◆ **AIM OF THE EXERCISE**: Would you write out, word for word, each line of the records below from the top through the one holding "Click the donut"?

• • • •

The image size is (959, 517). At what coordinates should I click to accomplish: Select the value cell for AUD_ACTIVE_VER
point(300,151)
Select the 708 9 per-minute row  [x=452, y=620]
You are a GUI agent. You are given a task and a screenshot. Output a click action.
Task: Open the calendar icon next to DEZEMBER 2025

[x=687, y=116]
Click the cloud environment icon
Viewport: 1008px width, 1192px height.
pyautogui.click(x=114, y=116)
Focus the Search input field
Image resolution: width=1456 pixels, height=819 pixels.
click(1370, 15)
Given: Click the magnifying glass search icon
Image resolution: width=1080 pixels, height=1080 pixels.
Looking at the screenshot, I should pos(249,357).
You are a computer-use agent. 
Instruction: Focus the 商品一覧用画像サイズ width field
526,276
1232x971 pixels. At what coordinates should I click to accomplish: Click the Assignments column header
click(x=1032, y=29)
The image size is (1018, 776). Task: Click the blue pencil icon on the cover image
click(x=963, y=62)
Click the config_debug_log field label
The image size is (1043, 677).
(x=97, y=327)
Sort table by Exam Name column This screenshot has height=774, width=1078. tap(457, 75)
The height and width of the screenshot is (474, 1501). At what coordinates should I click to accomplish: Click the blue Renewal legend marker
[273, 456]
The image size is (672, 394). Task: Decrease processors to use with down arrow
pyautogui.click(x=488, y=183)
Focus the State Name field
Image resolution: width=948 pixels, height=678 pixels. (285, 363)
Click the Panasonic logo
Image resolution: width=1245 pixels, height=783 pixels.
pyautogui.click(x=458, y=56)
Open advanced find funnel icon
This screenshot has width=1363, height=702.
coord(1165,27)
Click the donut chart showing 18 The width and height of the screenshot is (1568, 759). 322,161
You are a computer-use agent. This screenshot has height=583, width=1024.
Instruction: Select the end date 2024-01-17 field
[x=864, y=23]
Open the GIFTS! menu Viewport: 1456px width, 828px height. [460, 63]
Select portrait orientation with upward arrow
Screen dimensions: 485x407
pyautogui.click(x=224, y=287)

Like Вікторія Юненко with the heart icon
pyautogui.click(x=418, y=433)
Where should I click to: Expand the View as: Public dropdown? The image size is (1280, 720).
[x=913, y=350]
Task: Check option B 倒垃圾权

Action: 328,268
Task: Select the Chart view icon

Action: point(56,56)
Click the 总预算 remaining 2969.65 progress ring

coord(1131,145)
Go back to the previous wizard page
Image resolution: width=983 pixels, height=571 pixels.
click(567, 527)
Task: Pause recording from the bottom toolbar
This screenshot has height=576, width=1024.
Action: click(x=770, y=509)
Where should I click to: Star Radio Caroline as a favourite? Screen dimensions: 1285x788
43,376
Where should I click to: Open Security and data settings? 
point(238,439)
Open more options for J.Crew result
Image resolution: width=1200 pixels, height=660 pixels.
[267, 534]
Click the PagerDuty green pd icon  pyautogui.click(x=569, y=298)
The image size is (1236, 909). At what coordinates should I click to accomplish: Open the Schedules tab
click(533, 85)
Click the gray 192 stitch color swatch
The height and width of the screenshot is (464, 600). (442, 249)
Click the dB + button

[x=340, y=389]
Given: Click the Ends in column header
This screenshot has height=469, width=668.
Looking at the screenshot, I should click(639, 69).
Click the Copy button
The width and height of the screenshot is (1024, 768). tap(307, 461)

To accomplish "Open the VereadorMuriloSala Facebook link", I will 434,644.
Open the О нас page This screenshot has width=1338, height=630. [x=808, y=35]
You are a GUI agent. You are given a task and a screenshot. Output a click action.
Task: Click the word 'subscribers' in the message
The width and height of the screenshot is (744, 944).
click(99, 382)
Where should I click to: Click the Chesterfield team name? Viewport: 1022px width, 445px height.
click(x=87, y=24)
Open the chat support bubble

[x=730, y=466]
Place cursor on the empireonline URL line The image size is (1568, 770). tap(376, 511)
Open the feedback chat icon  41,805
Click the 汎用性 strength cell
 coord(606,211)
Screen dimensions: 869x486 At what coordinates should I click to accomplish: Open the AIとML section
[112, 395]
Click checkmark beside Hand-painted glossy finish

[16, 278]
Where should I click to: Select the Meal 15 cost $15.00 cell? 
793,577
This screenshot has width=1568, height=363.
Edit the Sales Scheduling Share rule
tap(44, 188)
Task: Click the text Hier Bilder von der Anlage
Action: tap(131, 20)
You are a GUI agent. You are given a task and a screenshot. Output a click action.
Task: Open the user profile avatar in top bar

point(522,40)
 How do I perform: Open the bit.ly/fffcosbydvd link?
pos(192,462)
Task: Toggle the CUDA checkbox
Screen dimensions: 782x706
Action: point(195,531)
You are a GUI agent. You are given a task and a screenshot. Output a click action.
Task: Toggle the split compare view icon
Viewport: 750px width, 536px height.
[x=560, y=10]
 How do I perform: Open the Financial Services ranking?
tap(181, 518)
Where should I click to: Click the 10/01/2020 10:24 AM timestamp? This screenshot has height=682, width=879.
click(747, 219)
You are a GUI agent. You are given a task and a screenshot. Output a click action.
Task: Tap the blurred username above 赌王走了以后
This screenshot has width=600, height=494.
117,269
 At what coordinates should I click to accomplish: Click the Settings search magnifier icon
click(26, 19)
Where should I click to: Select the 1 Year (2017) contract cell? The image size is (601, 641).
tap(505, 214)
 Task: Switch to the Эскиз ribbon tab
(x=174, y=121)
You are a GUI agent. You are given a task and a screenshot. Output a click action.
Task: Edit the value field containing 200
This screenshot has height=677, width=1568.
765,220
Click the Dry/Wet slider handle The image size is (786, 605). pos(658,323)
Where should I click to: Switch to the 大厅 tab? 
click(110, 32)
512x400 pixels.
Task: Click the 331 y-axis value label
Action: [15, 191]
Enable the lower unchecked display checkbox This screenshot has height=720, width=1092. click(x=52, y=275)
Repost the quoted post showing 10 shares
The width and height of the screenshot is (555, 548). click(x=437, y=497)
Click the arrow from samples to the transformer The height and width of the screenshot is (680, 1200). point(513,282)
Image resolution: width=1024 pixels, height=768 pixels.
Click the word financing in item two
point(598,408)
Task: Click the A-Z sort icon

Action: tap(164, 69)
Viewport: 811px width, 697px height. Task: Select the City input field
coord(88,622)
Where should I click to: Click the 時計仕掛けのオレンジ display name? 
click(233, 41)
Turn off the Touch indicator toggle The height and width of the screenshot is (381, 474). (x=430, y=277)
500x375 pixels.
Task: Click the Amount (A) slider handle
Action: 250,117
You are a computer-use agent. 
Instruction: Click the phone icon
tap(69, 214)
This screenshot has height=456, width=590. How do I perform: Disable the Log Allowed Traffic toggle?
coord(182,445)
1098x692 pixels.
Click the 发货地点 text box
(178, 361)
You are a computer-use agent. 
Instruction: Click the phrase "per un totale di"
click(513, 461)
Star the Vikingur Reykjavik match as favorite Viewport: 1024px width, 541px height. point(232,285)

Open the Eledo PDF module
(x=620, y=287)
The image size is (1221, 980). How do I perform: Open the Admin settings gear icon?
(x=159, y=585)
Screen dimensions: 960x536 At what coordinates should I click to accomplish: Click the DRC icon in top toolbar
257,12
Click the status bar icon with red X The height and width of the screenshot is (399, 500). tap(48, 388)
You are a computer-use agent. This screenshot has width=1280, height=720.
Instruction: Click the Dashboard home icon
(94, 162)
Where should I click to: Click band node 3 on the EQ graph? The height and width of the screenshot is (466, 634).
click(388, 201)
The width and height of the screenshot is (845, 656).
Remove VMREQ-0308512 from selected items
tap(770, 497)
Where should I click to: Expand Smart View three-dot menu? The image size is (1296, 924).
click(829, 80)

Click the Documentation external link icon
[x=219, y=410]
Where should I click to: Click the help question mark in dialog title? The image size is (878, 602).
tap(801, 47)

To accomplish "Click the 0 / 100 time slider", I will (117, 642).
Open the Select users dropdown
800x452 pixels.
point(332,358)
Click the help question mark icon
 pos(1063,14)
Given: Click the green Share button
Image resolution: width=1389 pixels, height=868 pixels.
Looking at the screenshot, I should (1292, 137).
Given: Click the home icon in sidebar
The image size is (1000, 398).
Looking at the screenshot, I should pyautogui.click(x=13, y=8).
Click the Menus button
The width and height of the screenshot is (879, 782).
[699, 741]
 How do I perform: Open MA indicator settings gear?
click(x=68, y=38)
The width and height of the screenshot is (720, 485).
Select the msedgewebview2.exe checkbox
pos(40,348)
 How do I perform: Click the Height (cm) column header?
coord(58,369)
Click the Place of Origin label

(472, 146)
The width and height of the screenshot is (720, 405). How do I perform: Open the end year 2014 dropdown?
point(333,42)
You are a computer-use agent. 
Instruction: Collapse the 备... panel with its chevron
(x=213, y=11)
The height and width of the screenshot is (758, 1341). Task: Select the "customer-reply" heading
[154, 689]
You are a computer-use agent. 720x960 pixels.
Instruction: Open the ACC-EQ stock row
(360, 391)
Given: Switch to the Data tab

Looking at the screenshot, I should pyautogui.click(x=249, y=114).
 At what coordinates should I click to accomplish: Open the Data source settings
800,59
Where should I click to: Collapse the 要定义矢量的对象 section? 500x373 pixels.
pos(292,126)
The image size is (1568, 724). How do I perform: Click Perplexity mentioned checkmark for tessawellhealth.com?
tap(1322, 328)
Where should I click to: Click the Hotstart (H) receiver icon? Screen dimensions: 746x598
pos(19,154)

• • • •

◆ **SOLUTION**:
The image size is (959, 517). At what coordinates should I click to accomplish: Select the value cell for AUD_ACTIVE_VER
point(300,151)
Select the 708 9 per-minute row  [x=452, y=620]
You are a GUI agent. You are given a task and a screenshot. Output a click action.
Task: Open the calendar icon next to DEZEMBER 2025

[x=687, y=116]
Click the cloud environment icon
Viewport: 1008px width, 1192px height.
pyautogui.click(x=114, y=116)
Focus the Search input field
Image resolution: width=1456 pixels, height=819 pixels.
click(1370, 15)
Given: Click the magnifying glass search icon
Image resolution: width=1080 pixels, height=1080 pixels.
Looking at the screenshot, I should pos(249,357).
You are a computer-use agent. 
Instruction: Focus the 商品一覧用画像サイズ width field
526,276
1232x971 pixels. At what coordinates should I click to accomplish: Click the Assignments column header
click(x=1032, y=29)
The image size is (1018, 776). Task: Click the blue pencil icon on the cover image
click(x=963, y=62)
Click the config_debug_log field label
The image size is (1043, 677).
(x=97, y=327)
Sort table by Exam Name column This screenshot has height=774, width=1078. tap(457, 75)
The height and width of the screenshot is (474, 1501). At what coordinates should I click to accomplish: Click the blue Renewal legend marker
[273, 456]
The image size is (672, 394). Task: Decrease processors to use with down arrow
pyautogui.click(x=488, y=183)
Focus the State Name field
Image resolution: width=948 pixels, height=678 pixels. (285, 363)
Click the Panasonic logo
Image resolution: width=1245 pixels, height=783 pixels.
pyautogui.click(x=458, y=56)
Open advanced find funnel icon
This screenshot has width=1363, height=702.
coord(1165,27)
Click the donut chart showing 18 The width and height of the screenshot is (1568, 759). 322,161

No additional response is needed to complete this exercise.